Join two data frames inexactly — inexact

These functions are modifications of the standard dplyr join functions, except that it allows a variable of an ordered type (like date or numeric) in x to be matched in inexact ways to variables in y.

inexact_inner_join(
  x,
  y,
  by = NULL,
  copy = FALSE,
  suffix = c(".x", ".y"),
  ...,
  var = NULL,
  jvar = NULL,
  method,
  exact = TRUE
)

inexact_left_join(
  x,
  y,
  by = NULL,
  copy = FALSE,
  suffix = c(".x", ".y"),
  ...,
  var = NULL,
  jvar = NULL,
  method,
  exact = TRUE
)

inexact_right_join(
  x,
  y,
  by = NULL,
  copy = FALSE,
  suffix = c(".x", ".y"),
  ...,
  var = NULL,
  jvar = NULL,
  method,
  exact = TRUE
)

inexact_full_join(
  x,
  y,
  by = NULL,
  copy = FALSE,
  suffix = c(".x", ".y"),
  ...,
  var = NULL,
  jvar = NULL,
  method,
  exact = TRUE
)

inexact_semi_join(
  x,
  y,
  by = NULL,
  copy = FALSE,
  ...,
  var = NULL,
  jvar = NULL,
  method,
  exact = TRUE
)

inexact_nest_join(
  x,
  y,
  by = NULL,
  copy = FALSE,
  keep = FALSE,
  name = NULL,
  ...,
  var = NULL,
  jvar = NULL,
  method,
  exact = TRUE
)

inexact_anti_join(
  x,
  y,
  by = NULL,
  copy = FALSE,
  ...,
  var = NULL,
  jvar = NULL,
  method,
  exact = TRUE
)

Arguments

x, y, by, copy, suffix, keep, name, ...	Arguments to be passed to the relevant `join` function.
var	Quoted or unquoted variable from the `x` data frame which is to be indirectly matched.
jvar	Quoted or unquoted variable(s) from the `y` data frame which are to be indirectly matched. These cannot be variable names also in `x` or `var`.
method	The approach to be taken in performing the indirect matching.
exact	A logical, where `TRUE` indicates that exact matches are acceptable. For example, if `method = 'last'`, `x` contains `var = 2`, and `y` contains `jvar = 1` and `jvar = 2`, then `exact = TRUE` will match with the `jvar = 2` observation, and `exact = FALSE` will match with the `jvar = 1` observation. If `jvar` contains two variables and you want them treated differently, set to `c(TRUE,FALSE)` or `c(FALSE,TRUE)`.

Details

This allows matching, for example, if one data set contains data from multiple days in the week, while the other data set is weekly. Another example might be matching an observation in one data set to the *most recent* previous observation in the other.

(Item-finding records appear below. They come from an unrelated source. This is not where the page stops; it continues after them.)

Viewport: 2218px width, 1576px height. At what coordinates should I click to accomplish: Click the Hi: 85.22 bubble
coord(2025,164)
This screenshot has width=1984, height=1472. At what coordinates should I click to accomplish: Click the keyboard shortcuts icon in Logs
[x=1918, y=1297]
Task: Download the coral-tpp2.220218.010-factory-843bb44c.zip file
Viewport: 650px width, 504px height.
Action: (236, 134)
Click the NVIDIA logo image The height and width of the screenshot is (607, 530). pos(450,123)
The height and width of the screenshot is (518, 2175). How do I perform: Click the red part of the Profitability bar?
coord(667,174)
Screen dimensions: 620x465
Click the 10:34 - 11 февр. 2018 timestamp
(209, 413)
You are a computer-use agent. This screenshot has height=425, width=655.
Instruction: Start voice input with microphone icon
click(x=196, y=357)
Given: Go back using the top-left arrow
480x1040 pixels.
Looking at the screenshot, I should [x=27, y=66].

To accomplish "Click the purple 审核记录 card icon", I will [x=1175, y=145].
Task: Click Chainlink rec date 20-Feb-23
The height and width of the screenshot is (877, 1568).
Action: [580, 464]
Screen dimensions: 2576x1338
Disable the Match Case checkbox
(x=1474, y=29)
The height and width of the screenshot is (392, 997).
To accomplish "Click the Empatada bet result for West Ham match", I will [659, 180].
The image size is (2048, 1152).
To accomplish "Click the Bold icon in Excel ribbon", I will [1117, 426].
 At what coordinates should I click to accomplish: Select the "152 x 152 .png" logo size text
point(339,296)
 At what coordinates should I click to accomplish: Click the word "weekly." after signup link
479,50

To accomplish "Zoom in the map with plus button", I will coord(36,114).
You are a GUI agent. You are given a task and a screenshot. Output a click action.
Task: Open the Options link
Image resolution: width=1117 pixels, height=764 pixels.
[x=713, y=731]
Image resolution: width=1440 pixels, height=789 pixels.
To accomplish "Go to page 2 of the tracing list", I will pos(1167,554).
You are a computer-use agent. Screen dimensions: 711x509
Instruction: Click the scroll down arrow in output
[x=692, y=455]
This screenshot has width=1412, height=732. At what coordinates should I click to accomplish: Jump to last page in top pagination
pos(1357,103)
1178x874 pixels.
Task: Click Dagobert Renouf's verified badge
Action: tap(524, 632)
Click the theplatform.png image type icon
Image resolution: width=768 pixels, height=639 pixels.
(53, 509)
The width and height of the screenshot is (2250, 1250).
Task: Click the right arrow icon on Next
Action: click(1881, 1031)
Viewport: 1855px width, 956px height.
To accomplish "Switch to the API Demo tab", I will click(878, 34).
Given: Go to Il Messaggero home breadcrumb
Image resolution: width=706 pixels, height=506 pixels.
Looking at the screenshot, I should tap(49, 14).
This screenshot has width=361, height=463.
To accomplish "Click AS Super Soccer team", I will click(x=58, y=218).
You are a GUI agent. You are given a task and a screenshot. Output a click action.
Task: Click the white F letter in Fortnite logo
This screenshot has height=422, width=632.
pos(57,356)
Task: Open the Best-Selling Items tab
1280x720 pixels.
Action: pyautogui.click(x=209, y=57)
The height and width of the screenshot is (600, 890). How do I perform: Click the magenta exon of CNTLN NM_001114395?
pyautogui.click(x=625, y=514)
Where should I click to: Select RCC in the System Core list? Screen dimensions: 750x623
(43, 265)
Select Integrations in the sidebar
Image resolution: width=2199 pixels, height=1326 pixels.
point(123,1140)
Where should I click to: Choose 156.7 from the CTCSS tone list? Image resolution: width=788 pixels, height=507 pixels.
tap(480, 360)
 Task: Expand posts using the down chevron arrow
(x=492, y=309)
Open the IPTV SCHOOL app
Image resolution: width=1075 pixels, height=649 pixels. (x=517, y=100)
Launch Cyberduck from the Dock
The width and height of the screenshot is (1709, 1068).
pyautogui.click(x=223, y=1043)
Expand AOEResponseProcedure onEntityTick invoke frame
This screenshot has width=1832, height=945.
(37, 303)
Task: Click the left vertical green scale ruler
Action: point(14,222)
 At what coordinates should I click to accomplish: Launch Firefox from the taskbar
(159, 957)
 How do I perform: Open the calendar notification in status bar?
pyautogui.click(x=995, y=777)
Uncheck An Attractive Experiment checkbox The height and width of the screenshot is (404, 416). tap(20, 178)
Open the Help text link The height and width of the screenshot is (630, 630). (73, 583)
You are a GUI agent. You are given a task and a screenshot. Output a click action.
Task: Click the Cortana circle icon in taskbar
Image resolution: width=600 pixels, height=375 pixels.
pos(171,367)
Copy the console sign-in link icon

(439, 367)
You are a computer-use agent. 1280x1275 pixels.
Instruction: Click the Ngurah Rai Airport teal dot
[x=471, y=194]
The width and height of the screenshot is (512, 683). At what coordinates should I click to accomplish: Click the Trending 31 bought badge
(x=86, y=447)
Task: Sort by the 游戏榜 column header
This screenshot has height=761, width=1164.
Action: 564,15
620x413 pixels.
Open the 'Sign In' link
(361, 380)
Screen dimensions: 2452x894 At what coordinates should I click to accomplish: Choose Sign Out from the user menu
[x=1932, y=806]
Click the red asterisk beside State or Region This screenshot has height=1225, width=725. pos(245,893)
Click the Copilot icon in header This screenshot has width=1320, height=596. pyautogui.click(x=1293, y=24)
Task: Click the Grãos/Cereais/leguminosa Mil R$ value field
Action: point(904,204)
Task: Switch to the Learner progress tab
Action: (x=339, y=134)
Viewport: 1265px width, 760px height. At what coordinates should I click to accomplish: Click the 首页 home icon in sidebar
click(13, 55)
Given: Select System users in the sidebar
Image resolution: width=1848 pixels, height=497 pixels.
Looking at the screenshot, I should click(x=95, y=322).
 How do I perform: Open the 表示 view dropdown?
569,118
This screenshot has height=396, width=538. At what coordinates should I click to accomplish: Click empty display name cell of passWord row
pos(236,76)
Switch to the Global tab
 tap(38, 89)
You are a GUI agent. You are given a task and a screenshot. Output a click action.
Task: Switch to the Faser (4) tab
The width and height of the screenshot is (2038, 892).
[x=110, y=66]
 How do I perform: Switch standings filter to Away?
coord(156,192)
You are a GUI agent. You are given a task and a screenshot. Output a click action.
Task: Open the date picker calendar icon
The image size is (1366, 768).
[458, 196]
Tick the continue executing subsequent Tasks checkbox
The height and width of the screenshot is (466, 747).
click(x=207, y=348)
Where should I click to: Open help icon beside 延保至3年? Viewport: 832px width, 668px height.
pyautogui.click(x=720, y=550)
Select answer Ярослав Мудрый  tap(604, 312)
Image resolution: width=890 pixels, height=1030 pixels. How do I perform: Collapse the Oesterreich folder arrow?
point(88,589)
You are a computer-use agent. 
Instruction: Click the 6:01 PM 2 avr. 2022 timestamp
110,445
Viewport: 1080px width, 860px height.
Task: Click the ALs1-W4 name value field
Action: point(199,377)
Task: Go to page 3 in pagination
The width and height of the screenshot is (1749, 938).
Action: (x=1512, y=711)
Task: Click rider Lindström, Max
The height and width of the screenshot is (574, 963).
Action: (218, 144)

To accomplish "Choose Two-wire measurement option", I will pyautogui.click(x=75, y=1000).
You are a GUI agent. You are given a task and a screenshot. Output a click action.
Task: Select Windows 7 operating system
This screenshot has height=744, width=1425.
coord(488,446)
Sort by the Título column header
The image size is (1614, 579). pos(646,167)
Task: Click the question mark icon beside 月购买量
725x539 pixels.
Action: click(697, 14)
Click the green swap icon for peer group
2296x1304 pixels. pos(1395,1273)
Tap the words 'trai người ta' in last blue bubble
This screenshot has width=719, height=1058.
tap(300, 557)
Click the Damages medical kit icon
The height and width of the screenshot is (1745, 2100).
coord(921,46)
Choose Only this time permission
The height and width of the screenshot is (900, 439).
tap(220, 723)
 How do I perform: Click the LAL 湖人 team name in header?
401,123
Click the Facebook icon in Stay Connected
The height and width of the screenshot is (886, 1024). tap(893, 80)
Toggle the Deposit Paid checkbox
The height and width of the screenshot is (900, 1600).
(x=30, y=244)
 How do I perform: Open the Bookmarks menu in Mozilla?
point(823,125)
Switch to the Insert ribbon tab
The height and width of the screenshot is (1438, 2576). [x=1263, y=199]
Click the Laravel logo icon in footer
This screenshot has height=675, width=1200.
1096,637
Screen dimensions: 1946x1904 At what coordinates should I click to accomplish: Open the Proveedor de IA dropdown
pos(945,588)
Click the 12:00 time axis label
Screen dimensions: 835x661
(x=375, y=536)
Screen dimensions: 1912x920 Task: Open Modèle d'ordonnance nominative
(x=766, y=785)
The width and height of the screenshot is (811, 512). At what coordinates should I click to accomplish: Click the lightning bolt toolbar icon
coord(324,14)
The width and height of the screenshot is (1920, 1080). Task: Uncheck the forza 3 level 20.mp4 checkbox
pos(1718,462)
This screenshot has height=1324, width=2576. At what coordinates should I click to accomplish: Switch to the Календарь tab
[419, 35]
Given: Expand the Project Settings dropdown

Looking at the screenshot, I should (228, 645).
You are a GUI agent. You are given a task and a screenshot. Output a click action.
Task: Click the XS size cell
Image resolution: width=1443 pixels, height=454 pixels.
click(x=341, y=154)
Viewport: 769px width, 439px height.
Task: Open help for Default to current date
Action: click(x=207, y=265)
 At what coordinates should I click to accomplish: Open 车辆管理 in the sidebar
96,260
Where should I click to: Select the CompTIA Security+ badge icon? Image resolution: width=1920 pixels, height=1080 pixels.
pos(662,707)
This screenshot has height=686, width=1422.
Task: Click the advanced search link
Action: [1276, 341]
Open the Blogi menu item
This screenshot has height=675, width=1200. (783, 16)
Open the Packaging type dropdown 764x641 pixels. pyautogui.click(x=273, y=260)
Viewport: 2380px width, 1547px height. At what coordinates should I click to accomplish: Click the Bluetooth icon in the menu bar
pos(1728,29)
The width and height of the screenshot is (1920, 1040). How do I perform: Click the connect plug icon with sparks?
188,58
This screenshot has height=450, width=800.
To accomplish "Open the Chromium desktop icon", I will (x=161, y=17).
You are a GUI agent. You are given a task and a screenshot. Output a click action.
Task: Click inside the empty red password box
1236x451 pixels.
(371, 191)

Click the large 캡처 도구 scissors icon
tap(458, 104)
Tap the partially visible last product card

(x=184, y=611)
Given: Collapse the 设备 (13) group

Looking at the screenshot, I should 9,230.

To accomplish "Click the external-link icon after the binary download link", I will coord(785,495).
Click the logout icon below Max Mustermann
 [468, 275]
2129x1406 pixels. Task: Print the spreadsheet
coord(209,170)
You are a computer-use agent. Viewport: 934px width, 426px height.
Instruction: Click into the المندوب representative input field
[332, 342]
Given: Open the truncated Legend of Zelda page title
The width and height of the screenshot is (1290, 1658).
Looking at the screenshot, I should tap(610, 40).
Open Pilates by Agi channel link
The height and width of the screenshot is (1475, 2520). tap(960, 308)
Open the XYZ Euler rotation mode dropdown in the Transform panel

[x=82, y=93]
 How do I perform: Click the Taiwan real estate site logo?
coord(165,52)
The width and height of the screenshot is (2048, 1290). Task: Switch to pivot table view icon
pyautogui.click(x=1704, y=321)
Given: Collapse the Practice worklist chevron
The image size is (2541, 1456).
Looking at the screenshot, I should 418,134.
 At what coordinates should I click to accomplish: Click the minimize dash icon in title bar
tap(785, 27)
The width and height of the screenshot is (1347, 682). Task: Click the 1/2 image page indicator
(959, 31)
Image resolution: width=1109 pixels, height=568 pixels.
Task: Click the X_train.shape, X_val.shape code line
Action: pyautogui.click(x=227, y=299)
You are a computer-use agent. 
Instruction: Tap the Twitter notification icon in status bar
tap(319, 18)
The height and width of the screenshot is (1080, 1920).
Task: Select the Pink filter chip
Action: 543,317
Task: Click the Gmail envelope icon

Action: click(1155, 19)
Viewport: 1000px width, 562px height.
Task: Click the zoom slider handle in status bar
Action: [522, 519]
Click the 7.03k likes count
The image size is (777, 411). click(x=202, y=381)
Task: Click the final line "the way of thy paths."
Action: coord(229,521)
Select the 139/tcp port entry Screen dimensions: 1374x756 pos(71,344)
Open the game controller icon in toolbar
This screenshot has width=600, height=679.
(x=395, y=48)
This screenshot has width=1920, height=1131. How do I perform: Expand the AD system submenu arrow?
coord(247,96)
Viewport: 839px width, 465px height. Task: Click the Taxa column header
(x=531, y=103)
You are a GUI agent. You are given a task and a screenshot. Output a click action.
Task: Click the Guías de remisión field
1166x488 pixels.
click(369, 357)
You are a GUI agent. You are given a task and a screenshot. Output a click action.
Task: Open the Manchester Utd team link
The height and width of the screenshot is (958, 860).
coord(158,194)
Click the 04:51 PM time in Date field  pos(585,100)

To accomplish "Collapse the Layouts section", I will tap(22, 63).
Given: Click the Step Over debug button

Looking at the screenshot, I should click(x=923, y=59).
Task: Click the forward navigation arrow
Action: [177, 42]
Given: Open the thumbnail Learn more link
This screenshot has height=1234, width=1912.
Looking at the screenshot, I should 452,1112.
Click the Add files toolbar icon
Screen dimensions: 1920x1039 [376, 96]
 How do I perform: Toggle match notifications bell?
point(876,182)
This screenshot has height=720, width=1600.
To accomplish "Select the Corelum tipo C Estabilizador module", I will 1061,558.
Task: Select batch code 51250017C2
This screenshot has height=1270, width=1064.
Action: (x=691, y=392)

The available methods for matching are:

method = "last" matches var to the closest value of jvar that is *lower*.
method = "next" matches var to the closest value of jvar that is *higher*.
method = "closest" matches var to the closest value of jvar, above or below. If equidistant between two values, picks the lower of the two.
method = "between" requires two variables in jvar which constitute the beginning and end of a range, and matches var to the range it is in. Make sure that the ranges are non-overlapping within the joining variables, or else you will get strange results (specifically, it should join to the earliest-starting range). If the end of one range is the exact start of another, exact = c(TRUE,FALSE) or exact = c(FALSE,TRUE) is recommended to avoid overlaps. Defaults to exact = c(TRUE,FALSE).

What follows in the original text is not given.